# taz.de -- Kontroverse Habermas-Tagung in Wuppertal: Sich im Unbehaglichen einrichten
       
       > Seine „Theorie des kommunikativen Handelns“ ist auch im Zeitalter der
       > Globalisierung noch aktuell: In Wuppertal wurde der Philosoph Jürgen
       > Habermas mit einer Tagung geehrt.
       
 (IMG) Bild: Unbehaglich? Jürgen Habermas 1981.
       
       Wenn Hegel damit recht hat, dass Philosophie ihre Zeit in Gedanken gefasst
       ist, konnte es für diesen Kongress keinen besseren Ort als Wuppertal geben.

- **Aufgaben**:
**A)** Beantworte zum Text über die Habermas-Tagung:
(i) In welcher Stadt fand die Tagung statt?
(ii) Aus welchem Jahr stammt das Bild von Jürgen Habermas?
(iii) Wessen Aussage über die Philosophie wird im ersten Satz des Haupttextes angeführt?
**B)** Bitte ermittle alle Zeilen der Einträge, in denen die Zeichenfolge „pixels“ vorkommt, und gib sie wieder. Groß- und Kleinschreibung zählt.
Die Einträge haben mit dem gezeigten Text nichts zu tun.

- **Einträge**:
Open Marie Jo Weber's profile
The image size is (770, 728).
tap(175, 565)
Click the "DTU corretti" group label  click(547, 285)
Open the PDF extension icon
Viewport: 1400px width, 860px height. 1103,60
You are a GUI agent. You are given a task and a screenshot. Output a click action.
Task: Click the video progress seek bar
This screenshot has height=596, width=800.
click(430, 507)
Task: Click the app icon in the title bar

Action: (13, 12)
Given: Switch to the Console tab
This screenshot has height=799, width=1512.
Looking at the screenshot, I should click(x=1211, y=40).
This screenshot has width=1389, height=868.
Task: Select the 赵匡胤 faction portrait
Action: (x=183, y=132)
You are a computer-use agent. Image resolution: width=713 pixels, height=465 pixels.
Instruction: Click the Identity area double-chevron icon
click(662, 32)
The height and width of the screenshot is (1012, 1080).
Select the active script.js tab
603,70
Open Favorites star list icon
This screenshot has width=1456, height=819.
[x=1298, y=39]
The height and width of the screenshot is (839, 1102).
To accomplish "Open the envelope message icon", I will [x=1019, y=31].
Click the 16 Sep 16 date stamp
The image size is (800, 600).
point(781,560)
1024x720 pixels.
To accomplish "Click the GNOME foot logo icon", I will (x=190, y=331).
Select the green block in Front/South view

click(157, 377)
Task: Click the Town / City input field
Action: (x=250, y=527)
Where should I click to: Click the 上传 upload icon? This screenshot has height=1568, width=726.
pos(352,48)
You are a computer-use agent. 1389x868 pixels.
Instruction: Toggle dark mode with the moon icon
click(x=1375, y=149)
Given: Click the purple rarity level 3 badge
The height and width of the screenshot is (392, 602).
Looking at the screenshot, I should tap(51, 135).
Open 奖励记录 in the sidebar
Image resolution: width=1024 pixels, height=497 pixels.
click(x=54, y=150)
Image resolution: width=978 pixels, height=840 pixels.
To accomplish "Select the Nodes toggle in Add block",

- **Lösungen**:
**A)**
(i) In Wuppertal.
(ii) Aus dem Jahr 1981.
(iii) Die Aussage Hegels.

**B)**
You are a computer-use agent. Image resolution: width=713 pixels, height=465 pixels.
1024x720 pixels.
You are a computer-use agent. 1389x868 pixels.
Image resolution: width=1024 pixels, height=497 pixels.
Image resolution: width=978 pixels, height=840 pixels.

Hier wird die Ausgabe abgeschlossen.